Addressing a parliamentary committee, Barak praised the work of Israeli forces in thwarting the attack.
"Perhaps it will also be a proper wake-up call to the Egyptians to take matters in hand on their side (of the border), in a firmer way," he said.
Israel has repeatedly complained about poor security in the Sinai following the overthrow of Egypt's former president, Hosni Mubarak, last year.
A demilitarised Sinai is the keystone of the historic 1979 peace deal between the two countries.
Egypt closed its border crossing into the Gaza Strip overnight following the assault, with one Egyptian official saying "Jihadist elements" had infiltrated from the Palestinian coastal enclave, which is run by Hamas Islamists.
Hamas condemned the attack on the Egyptian soldiers. Barak said one of the two vehicles commandeered by the gunmen in Egypt had managed to breach a border fence with Israel before it was bombed by an Israeli fighter aircraft.

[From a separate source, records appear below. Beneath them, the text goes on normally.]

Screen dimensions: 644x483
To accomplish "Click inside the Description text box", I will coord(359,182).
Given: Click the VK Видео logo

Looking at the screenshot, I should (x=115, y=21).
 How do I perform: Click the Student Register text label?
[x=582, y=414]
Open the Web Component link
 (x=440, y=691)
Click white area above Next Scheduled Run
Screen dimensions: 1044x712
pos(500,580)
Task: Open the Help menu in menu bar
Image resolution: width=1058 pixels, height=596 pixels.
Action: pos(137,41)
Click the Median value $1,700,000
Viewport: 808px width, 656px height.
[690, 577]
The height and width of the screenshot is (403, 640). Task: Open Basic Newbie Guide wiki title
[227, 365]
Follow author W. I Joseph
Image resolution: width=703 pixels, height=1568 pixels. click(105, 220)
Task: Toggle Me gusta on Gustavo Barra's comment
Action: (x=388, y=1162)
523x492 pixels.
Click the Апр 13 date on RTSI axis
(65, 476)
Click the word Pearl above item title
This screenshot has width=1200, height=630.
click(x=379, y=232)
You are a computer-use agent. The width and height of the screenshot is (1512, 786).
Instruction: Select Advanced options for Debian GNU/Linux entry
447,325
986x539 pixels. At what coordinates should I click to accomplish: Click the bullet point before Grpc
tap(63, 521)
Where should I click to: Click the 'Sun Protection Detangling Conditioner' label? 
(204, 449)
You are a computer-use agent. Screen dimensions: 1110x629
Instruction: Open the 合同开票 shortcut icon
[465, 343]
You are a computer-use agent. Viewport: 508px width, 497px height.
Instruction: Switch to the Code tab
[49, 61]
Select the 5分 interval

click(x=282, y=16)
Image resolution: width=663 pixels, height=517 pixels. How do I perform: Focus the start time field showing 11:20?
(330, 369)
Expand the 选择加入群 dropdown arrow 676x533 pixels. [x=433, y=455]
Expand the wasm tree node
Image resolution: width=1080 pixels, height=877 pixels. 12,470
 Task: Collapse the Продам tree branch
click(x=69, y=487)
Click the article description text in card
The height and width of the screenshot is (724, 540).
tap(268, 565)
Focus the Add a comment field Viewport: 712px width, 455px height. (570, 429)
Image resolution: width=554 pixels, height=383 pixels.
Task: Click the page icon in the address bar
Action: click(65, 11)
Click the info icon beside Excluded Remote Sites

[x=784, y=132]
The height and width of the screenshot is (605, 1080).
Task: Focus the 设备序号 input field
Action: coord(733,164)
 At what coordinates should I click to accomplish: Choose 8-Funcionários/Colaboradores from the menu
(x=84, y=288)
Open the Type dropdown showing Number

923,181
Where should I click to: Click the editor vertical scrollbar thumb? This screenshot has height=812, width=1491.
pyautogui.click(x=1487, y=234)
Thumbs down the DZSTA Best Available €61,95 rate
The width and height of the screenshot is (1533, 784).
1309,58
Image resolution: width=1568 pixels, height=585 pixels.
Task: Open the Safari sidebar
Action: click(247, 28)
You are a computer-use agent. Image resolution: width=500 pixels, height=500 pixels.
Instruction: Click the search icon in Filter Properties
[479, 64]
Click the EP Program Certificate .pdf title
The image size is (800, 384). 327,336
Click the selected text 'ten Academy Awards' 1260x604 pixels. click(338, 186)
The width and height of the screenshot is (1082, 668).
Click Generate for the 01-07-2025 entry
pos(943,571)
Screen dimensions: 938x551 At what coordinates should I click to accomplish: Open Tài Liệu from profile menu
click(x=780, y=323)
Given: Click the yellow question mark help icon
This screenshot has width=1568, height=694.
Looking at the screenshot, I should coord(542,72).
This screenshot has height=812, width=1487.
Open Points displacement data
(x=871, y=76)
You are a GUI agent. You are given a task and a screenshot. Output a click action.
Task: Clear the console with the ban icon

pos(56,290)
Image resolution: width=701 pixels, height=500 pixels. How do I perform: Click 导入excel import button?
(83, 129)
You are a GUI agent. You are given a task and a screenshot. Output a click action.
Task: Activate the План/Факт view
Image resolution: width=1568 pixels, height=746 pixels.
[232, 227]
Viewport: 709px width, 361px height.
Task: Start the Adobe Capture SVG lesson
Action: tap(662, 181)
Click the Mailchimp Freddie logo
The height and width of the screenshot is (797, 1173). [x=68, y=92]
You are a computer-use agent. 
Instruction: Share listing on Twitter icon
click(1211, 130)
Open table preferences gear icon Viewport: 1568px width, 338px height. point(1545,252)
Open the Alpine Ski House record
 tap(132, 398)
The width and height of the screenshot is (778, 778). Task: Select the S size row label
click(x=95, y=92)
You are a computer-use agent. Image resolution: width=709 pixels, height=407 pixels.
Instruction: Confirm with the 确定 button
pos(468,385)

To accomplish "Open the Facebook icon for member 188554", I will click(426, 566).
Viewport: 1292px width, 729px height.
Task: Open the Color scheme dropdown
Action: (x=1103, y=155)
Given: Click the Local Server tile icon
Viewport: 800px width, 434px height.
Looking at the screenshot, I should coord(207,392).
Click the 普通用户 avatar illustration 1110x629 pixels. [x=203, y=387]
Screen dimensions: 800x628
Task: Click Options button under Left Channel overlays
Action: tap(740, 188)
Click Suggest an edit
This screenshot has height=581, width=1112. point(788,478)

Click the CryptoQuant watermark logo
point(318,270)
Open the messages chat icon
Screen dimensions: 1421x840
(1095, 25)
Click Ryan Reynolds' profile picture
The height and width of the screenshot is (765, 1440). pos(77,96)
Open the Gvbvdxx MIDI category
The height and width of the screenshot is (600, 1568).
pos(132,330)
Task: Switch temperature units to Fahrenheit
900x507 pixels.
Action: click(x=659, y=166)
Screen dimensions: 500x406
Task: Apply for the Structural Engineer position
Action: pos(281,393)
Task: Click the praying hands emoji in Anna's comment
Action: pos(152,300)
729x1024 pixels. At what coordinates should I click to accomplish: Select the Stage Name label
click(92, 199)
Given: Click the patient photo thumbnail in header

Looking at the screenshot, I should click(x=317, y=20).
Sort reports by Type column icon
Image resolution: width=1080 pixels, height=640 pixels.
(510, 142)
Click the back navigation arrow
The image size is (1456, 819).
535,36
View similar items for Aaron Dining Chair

He said two people had fled from the vehicle and were shot dead by Israeli troops. A further six bodies were recovered inside the second armoured vehicle which had exploded as it approached the border.
"A total of eight bodies," were found, he said.
In his brief remarks, Barak avoided making any assessments about Israel's ties with Egypt, the first of two Arab countries to sign a peace treaty with the self-proclaimed Jewish state, in 1979.
"Since the onset of the event we have been in touch with the Egyptians in an attempt to try and understand," he said.